## Rows showing where targets appear:
+++
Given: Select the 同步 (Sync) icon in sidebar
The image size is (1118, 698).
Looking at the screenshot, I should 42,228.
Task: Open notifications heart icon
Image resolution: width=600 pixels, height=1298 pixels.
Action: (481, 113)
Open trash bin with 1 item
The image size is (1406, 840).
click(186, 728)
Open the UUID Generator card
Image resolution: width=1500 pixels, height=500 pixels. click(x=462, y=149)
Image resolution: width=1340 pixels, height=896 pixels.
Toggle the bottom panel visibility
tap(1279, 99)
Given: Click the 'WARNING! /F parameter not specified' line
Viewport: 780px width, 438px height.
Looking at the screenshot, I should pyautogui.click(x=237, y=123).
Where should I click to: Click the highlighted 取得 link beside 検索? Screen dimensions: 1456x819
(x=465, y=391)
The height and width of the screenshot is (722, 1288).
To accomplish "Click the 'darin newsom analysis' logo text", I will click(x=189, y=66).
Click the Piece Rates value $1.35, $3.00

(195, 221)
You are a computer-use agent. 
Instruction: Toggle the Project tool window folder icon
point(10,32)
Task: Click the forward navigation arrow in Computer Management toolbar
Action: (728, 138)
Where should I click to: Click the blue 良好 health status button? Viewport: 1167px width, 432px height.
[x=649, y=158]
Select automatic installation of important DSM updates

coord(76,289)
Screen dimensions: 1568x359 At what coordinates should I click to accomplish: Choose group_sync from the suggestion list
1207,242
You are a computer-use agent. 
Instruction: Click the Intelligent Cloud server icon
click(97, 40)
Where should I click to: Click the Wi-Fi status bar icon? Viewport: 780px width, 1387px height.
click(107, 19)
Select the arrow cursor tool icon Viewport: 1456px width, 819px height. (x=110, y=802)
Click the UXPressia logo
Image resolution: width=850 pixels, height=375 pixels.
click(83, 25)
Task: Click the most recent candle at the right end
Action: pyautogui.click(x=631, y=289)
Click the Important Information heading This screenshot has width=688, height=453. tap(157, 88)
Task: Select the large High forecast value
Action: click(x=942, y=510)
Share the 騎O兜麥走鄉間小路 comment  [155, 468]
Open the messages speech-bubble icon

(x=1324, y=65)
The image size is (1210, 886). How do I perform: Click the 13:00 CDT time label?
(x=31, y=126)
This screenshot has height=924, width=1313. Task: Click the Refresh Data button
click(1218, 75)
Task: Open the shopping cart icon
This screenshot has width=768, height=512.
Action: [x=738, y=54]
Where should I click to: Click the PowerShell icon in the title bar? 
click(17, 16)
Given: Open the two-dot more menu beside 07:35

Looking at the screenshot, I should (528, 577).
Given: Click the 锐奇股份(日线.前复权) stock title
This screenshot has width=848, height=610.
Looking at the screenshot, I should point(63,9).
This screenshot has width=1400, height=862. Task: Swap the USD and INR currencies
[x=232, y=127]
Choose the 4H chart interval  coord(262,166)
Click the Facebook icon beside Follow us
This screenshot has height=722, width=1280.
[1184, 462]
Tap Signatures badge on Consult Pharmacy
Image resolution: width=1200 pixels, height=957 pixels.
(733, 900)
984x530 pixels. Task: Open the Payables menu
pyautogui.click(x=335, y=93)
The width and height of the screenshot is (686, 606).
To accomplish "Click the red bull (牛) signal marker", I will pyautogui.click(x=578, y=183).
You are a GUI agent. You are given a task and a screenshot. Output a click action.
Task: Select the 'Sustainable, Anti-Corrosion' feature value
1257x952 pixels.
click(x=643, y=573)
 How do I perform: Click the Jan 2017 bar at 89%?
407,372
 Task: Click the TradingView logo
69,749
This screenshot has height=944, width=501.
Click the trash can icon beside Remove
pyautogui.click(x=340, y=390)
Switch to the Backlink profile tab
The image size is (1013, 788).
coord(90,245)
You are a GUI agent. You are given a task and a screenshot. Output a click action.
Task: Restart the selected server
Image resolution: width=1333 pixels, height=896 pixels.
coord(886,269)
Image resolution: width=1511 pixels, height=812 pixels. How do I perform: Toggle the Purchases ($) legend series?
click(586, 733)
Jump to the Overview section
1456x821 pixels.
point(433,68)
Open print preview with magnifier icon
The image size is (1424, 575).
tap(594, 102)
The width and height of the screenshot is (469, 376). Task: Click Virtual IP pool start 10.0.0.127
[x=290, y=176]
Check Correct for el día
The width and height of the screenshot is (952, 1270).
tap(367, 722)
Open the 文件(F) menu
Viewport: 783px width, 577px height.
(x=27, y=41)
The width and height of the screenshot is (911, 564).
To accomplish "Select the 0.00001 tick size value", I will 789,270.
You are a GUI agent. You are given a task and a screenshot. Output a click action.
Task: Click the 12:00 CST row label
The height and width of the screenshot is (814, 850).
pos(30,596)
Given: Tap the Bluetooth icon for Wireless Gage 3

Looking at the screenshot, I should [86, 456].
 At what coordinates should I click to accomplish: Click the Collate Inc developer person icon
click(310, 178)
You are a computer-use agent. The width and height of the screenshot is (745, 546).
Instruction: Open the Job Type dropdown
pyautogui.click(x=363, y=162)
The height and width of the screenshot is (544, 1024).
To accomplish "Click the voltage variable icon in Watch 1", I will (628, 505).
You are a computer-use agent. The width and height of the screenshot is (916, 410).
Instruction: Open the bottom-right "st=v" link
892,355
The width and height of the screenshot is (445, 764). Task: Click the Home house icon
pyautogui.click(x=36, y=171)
+++
## REQUIRED TASK:
Write out the records word for word, from the first line through the line containing "Image resolution: width=1500", including both.

## FINAL RESULT:
Given: Select the 同步 (Sync) icon in sidebar
The image size is (1118, 698).
Looking at the screenshot, I should 42,228.
Task: Open notifications heart icon
Image resolution: width=600 pixels, height=1298 pixels.
Action: (481, 113)
Open trash bin with 1 item
The image size is (1406, 840).
click(186, 728)
Open the UUID Generator card
Image resolution: width=1500 pixels, height=500 pixels. click(x=462, y=149)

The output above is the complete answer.